What the task requires: Take the data below. Output it exactly from its first line through the line containing "This screenshot has width=607, height=362.".

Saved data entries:
──────────────────────────────

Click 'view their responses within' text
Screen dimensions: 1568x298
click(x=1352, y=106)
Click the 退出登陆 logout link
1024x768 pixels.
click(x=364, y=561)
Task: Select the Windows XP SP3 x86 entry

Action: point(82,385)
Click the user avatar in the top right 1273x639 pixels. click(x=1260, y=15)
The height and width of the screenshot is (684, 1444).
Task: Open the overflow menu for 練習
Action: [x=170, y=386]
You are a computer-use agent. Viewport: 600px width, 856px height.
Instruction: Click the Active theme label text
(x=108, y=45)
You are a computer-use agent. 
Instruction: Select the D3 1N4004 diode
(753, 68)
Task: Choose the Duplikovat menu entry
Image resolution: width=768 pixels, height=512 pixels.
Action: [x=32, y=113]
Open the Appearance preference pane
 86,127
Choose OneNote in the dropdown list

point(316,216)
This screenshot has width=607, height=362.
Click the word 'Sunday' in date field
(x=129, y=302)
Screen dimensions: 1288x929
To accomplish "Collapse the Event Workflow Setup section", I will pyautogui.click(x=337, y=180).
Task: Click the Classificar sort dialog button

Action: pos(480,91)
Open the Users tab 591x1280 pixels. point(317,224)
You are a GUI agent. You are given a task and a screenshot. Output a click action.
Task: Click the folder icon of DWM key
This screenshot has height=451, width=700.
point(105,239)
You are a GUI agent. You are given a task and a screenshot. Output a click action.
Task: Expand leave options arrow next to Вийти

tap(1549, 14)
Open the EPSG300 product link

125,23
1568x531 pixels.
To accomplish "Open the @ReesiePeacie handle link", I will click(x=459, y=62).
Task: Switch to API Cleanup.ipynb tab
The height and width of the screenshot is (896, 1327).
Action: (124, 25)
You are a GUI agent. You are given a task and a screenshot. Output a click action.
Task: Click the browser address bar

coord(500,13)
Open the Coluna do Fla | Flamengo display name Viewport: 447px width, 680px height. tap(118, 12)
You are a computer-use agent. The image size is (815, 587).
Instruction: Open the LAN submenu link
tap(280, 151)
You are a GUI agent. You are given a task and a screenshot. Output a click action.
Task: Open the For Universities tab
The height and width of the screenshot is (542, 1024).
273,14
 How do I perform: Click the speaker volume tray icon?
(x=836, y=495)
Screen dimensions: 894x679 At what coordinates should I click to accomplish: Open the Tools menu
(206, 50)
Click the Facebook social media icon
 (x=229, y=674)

──────────────────────────────

Reply:
Click 'view their responses within' text
Screen dimensions: 1568x298
click(x=1352, y=106)
Click the 退出登陆 logout link
1024x768 pixels.
click(x=364, y=561)
Task: Select the Windows XP SP3 x86 entry

Action: point(82,385)
Click the user avatar in the top right 1273x639 pixels. click(x=1260, y=15)
The height and width of the screenshot is (684, 1444).
Task: Open the overflow menu for 練習
Action: [x=170, y=386]
You are a computer-use agent. Viewport: 600px width, 856px height.
Instruction: Click the Active theme label text
(x=108, y=45)
You are a computer-use agent. 
Instruction: Select the D3 1N4004 diode
(753, 68)
Task: Choose the Duplikovat menu entry
Image resolution: width=768 pixels, height=512 pixels.
Action: [x=32, y=113]
Open the Appearance preference pane
 86,127
Choose OneNote in the dropdown list

point(316,216)
This screenshot has width=607, height=362.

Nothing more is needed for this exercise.